Challenges in detecting PA and MMA
Interpretation of MS/MS data for PA and MMA can be challenging. In most positive cases, the increase in the concentration of the diagnostic metabolite, C3, is quite high[45]. In late onset or less severe cases, however, the concentration of C3 may only be moderately elevated, and in even rarer cases of some cobalamin disorders, it may be within the normal range for C3. Clearly, of the 3 diseases described here, detection of the metabolite C3 in PA and MMA is the most problematic from the false positive perspective. Throughout more than 10 years of data interpretation, our laboratory has used and tested numerous ratios and cutoffs for C3. In our experience, in addition to the concentration of C3, the ratio of C3/C2 has proven to be the most important diagnostic measure in newborns and older infants [45]. The ratio of C3/C16 is also helpful in newborns but declines in utility with age, in part because of the rapid decrease over time in long-chain acylcarnitines relative to short-chain acylcarnitines. A further understanding of metabolism and other metabolites may help to reduce the degree of false positive results.
Summary
There are many benefits to using a metabolic screening approach that measures multiple metabolites and produces a comprehensive metabolic profile over traditional one-method, one-metabolite, one-disease approaches.
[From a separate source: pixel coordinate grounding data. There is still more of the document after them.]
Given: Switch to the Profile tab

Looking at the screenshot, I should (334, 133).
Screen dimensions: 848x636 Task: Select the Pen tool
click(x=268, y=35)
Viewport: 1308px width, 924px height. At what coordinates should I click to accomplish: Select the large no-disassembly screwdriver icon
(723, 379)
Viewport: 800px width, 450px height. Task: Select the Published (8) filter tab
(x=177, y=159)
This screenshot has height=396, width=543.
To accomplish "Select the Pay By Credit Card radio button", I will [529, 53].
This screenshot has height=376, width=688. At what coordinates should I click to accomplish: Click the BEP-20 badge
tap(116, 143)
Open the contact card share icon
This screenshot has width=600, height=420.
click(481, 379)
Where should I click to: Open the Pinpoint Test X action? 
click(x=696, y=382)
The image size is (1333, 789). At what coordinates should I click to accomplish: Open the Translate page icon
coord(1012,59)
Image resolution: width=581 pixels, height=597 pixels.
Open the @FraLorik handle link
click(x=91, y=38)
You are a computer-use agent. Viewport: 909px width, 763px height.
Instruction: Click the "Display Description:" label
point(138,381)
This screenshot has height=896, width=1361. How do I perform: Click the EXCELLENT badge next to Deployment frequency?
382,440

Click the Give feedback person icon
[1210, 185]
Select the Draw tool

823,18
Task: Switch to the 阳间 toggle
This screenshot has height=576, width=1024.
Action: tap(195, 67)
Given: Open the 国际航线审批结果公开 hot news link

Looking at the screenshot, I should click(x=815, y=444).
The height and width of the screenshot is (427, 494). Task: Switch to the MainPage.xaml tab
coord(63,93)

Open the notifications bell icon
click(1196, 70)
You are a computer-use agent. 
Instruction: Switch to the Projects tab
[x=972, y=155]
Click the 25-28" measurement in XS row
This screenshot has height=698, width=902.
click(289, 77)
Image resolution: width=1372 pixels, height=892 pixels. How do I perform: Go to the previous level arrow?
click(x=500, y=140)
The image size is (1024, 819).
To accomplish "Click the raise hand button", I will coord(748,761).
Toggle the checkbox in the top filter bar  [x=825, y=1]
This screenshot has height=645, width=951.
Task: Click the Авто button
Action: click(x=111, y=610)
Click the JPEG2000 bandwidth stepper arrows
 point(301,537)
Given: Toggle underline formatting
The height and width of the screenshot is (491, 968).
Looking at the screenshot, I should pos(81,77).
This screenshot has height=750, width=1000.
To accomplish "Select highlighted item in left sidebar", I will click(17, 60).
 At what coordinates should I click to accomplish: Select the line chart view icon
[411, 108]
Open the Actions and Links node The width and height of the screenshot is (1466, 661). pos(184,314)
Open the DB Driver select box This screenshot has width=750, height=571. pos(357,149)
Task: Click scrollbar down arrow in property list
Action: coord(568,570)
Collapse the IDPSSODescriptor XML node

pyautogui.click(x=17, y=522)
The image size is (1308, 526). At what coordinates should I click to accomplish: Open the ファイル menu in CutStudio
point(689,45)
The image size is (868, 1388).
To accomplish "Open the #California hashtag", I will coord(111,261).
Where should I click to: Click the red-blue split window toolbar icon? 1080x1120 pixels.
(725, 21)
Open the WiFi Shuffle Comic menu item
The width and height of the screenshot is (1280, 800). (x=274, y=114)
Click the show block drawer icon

We have described the underlying biochemistry of certain inborn errors of metabolism to illustrate how altered metabolic states are expressed and subsequently detected by MS/MS. By providing improved detection of specific disorders of amino acid, organic acid, and fatty acid metabolism, and allowing for identification of iatrogenic and other influences on the metabolic status of a newborn, tandem mass spectrometry has allowed for substantial improvements in newborn screening and clinical testing.